Alkolizm, bir kişinin devamlı ve kendisine zarar verecek ölçülerde alkollü içecek almasıyla oluşur. Alkol, fiziksel ve psikolojik zararlarının yanısıra sosyal ve ekonomik açıdan da felaketler doğurur. Alkolizm hastalığının en önemli belirtisi, kişinin sürekli ve çok miktarda alkol alarak bunun sonucunda da davranış değişikliği göstermesidir. Sonunda kişi kendisine hakim olamayacak kadar bağımlı hale gelir ve kendini kaybetmeye başlar. Kişi artık alkolsüz yaşayamayacak hale gelmiştir.
Yeşilay tarafından hazırlanan 2006 Zararlı Alışkanlıklar Raporu bu konuda çok dikkate değer bilgiler veriyor ve Türk toplumunun ne derecede tehlikeye itildiğini vurguluyor. Bir vakitler çok az alkol tüketen ülkemiz bugün giderek neredeyse bir sarhoşlar toplumuna dönüşme eğilimi gösteriyor. 1930lu yıllarda kişi başına 1 litre alkol tüketilirken günümüzde bu rakam 20 misli artarak 25 litreye yükselmiş bulunmaktadır. Alkolikleşme oranı gerçekten yükselmekte ve ciddi olmaktadır. Yine yapılan araştırmada içkiye bağlama yaşının 11e kadar düştüğünü görülmektedir. Ülke bütününe yaygınlaşan alkol tüketiminin, büyük kötülüklerin başı olduğunu açıklayan, Yeşilayın söz konusu raporunda, içki içen ailelerde aile facialarının yaygınlaştığını görmekteyiz. Boşanmaların ve kadın dövme olaylarının yüzde 70i eşlerden birinin alkolik olmasından kaynaklanıyor. İntihara teşebbüs edenlerin yüzde 90ı, akıl hastalarının yüzde 60ı, cinayet işleyenlerin yüzde 85i, hırsızlık yapanların yüzde 71i ve tecavüz olaylarına karışanların da yüzde 50si alkol bağımlısı görülüyor.

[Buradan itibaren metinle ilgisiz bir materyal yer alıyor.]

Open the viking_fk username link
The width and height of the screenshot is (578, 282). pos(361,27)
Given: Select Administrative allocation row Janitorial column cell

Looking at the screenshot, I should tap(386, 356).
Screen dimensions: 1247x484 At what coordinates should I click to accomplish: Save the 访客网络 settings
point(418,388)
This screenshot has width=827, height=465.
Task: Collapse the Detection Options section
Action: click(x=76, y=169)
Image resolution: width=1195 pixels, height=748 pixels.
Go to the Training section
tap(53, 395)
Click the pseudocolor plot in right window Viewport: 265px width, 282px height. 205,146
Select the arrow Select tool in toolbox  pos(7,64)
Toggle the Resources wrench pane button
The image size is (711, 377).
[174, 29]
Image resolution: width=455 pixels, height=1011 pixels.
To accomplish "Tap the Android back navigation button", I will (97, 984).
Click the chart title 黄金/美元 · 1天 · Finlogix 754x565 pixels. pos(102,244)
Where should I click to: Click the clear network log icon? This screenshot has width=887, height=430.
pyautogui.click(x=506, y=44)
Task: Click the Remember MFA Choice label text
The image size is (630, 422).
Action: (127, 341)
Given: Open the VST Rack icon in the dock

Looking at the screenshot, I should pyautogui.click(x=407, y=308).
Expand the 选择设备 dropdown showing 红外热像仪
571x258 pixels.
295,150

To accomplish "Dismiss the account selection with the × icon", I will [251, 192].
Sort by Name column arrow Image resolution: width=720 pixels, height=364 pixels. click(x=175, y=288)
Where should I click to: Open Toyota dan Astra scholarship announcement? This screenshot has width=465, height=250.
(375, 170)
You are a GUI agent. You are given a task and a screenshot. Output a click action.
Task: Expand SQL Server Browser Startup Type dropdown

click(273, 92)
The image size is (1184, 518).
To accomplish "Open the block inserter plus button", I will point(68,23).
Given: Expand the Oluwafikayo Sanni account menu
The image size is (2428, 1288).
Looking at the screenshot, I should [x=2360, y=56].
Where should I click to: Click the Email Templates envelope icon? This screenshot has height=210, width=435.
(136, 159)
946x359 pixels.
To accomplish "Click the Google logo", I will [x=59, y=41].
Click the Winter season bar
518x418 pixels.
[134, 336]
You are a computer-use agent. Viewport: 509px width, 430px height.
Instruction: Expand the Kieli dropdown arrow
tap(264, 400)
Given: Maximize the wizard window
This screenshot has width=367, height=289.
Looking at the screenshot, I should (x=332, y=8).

Yeşilay Başkanı Mustafa Necati Özfatura da, alkolün aile facialarının temel sebeplerinden biri olduğunu açıklıyor. Sürekli kullanılan alkolün bir süre sonra aile hayatını sarstığını söyleyen Özfatura, Alkol bağımlıları trafikte kaza yapıyor, evde eşini dövüyor, tüm servetini içkiye harcıyor diyor.
Zeynep Kamil Kadın ve Çocuk Hastalıkları Eğitim ve Araştırma Hastanesi Yenidoğan Yoğun Bakım Ünitesi Klinik Şefi Prof. Dr. Fahri Ovalı, yaptığı açıklamada Annenin içtiği bir gram alkolün bile anne karnındaki bebeğe zarar verdiğinin tıbben tespit edilmiş bir gerçek olduğunu belirtmektedir. Alkolün erken ve düşük kilolu doğum gibi sorunlara da yol açtığını kaydeden Ovalı, şunları ifade etmektedir: Alkol alan annelerin bebeklerinde ( fetal alkol sendromu) denilen bir rahatsızlığa rastlanıyor. Bu hastalık, bebeğin yüzünde, kulaklarında ve gözlerinde kalıcı görünüm bozukluklarına yol açıyor.
Trafik kazalarında alkolün büyük bir payı bulunmaktadır. Yeşilayın raporunda Türkiyedeki trafik kazalarının yüzde 65inin de alkollü sürücülerin hatalarından kaynaklandığı vurgulanıyor.
Yine ülkelerinde alkolü kısıtlamak isteyen AB ülkelerinin açıklamalarında, 3 bardak bira içen kişilerde görüş kabiliyeti yüzde 32 daraltırken, 1 bardak içki bile görüş kabiliyetini 20 derece daraltıyor. Kanında bir gram alkol bulunan kişilerde kaza yapma riski normal kişilere oranla 6 kat arttığı belirtiliyor ve alkol içiminde gerekli kısıtlamaların getirilmesi isteniyor. Her ne kadar alkol uygarlık içeceği gibi gösterilse de gerçekte alkol, görüldüğü gibi, insana insanlığını kaybettirmektedir. Her gün alınan iki duble alkol, vücutta neredeyse tahrip etmedik organ da bırakmıyor.
Alkolün verdiği zarardan kurtulmak ancak facia ile sonuçlanmaktadır. İşte zararlarının önemli ve bazıları:
Siroz ve karaciğer kanserine zemin hazırlıyor.
Damar sertliği, kalp krizi ve felç riskini artırıyor.